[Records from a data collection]
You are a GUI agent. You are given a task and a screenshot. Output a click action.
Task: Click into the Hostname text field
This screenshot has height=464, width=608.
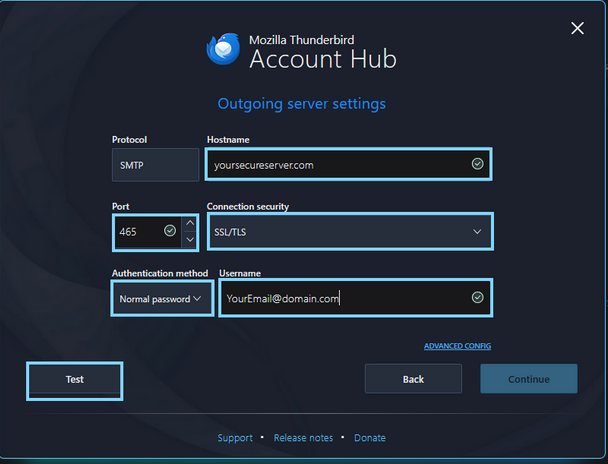(335, 165)
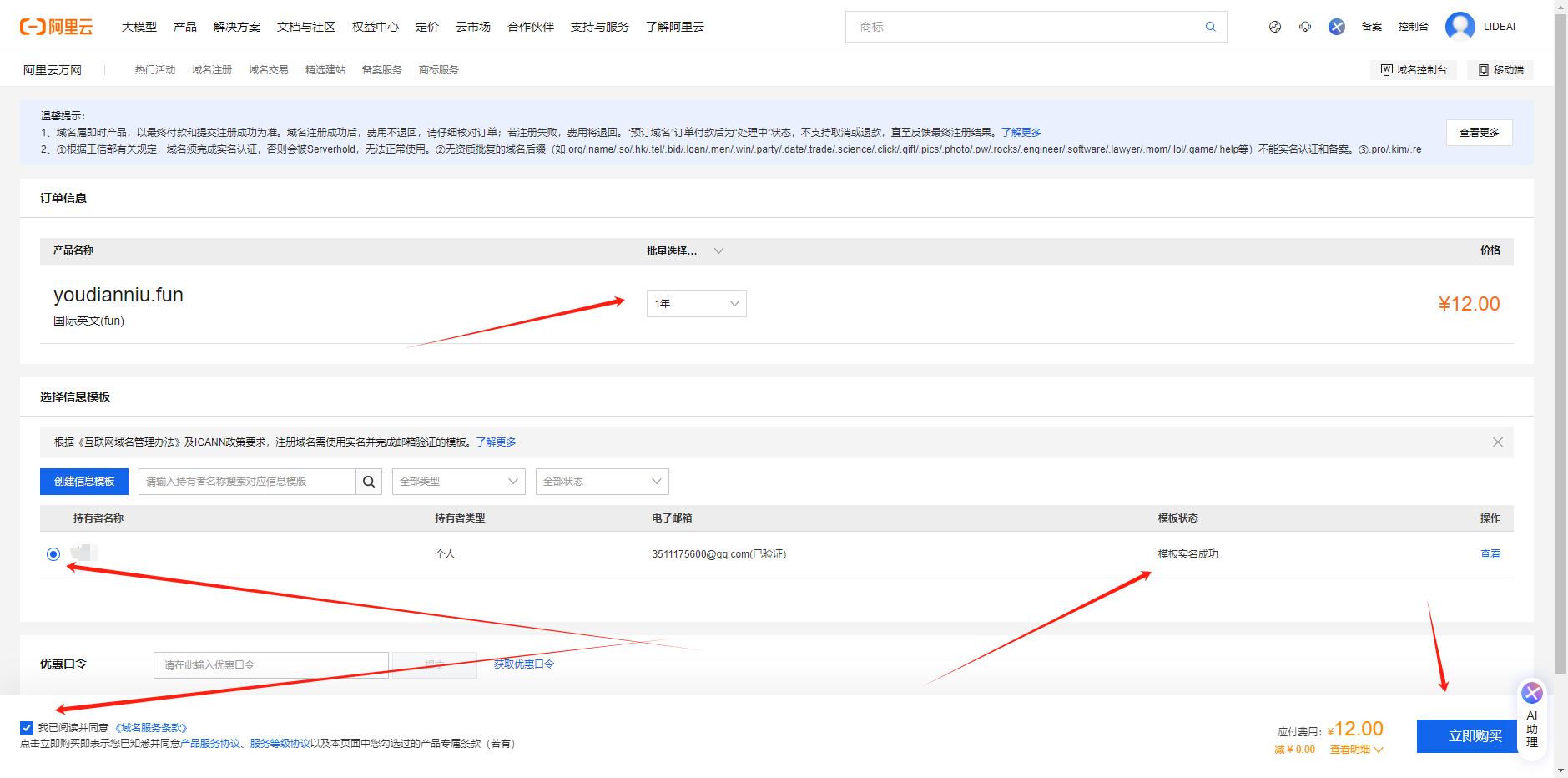The width and height of the screenshot is (1568, 778).
Task: Uncheck the 域名服务条款 agreement checkbox
Action: 27,728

Work to complete – This calls for each record above to be set down exactly, with the images skipped.

The completed task –
You are a GUI agent. You are given a task and a screenshot. Output a click action.
Task: Click into the Hostname text field
This screenshot has height=464, width=608.
(335, 165)
The width and height of the screenshot is (1568, 778).
Task: Uncheck the 域名服务条款 agreement checkbox
Action: 27,728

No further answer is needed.